ASSIGNMENT> Could you give the entries again, exactly as written?

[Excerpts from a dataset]
*** Begin section ***
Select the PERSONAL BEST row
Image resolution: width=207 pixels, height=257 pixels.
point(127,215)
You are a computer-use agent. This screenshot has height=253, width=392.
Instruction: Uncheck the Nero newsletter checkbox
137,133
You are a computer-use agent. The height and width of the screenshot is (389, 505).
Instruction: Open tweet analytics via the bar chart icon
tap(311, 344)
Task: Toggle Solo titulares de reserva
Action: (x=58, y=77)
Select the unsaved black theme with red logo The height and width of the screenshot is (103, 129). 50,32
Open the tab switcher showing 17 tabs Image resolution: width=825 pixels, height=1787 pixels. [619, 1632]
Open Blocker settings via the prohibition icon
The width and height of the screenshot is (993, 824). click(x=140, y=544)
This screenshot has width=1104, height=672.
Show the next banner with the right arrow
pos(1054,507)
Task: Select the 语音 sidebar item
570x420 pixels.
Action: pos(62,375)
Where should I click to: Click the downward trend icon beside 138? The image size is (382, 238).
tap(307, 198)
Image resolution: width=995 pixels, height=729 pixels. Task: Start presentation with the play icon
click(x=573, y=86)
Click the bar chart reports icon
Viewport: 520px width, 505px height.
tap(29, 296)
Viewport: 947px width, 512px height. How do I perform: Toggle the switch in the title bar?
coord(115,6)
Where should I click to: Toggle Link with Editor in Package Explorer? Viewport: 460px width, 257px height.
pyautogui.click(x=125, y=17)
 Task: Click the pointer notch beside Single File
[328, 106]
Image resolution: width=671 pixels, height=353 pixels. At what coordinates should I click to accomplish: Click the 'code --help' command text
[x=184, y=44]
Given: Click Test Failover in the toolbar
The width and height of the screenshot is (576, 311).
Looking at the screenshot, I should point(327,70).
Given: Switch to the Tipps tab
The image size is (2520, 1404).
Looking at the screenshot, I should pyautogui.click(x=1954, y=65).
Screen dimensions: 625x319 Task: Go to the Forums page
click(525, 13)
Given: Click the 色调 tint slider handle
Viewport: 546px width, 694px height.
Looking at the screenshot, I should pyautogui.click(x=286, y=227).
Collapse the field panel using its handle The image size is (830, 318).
*** End section ***
WRITTEN SOLUTION>
Select the PERSONAL BEST row
Image resolution: width=207 pixels, height=257 pixels.
point(127,215)
You are a computer-use agent. This screenshot has height=253, width=392.
Instruction: Uncheck the Nero newsletter checkbox
137,133
You are a computer-use agent. The height and width of the screenshot is (389, 505).
Instruction: Open tweet analytics via the bar chart icon
tap(311, 344)
Task: Toggle Solo titulares de reserva
Action: (x=58, y=77)
Select the unsaved black theme with red logo The height and width of the screenshot is (103, 129). 50,32
Open the tab switcher showing 17 tabs Image resolution: width=825 pixels, height=1787 pixels. [619, 1632]
Open Blocker settings via the prohibition icon
The width and height of the screenshot is (993, 824). click(x=140, y=544)
This screenshot has width=1104, height=672.
Show the next banner with the right arrow
pos(1054,507)
Task: Select the 语音 sidebar item
570x420 pixels.
Action: pos(62,375)
Where should I click to: Click the downward trend icon beside 138? The image size is (382, 238).
tap(307, 198)
Image resolution: width=995 pixels, height=729 pixels. Task: Start presentation with the play icon
click(x=573, y=86)
Click the bar chart reports icon
Viewport: 520px width, 505px height.
tap(29, 296)
Viewport: 947px width, 512px height. How do I perform: Toggle the switch in the title bar?
coord(115,6)
Where should I click to: Toggle Link with Editor in Package Explorer? Viewport: 460px width, 257px height.
pyautogui.click(x=125, y=17)
 Task: Click the pointer notch beside Single File
[328, 106]
Image resolution: width=671 pixels, height=353 pixels. At what coordinates should I click to accomplish: Click the 'code --help' command text
[x=184, y=44]
Given: Click Test Failover in the toolbar
The width and height of the screenshot is (576, 311).
Looking at the screenshot, I should point(327,70).
Given: Switch to the Tipps tab
The image size is (2520, 1404).
Looking at the screenshot, I should pyautogui.click(x=1954, y=65).
Screen dimensions: 625x319 Task: Go to the Forums page
click(525, 13)
Given: Click the 色调 tint slider handle
Viewport: 546px width, 694px height.
Looking at the screenshot, I should pyautogui.click(x=286, y=227).
Collapse the field panel using its handle The image size is (830, 318).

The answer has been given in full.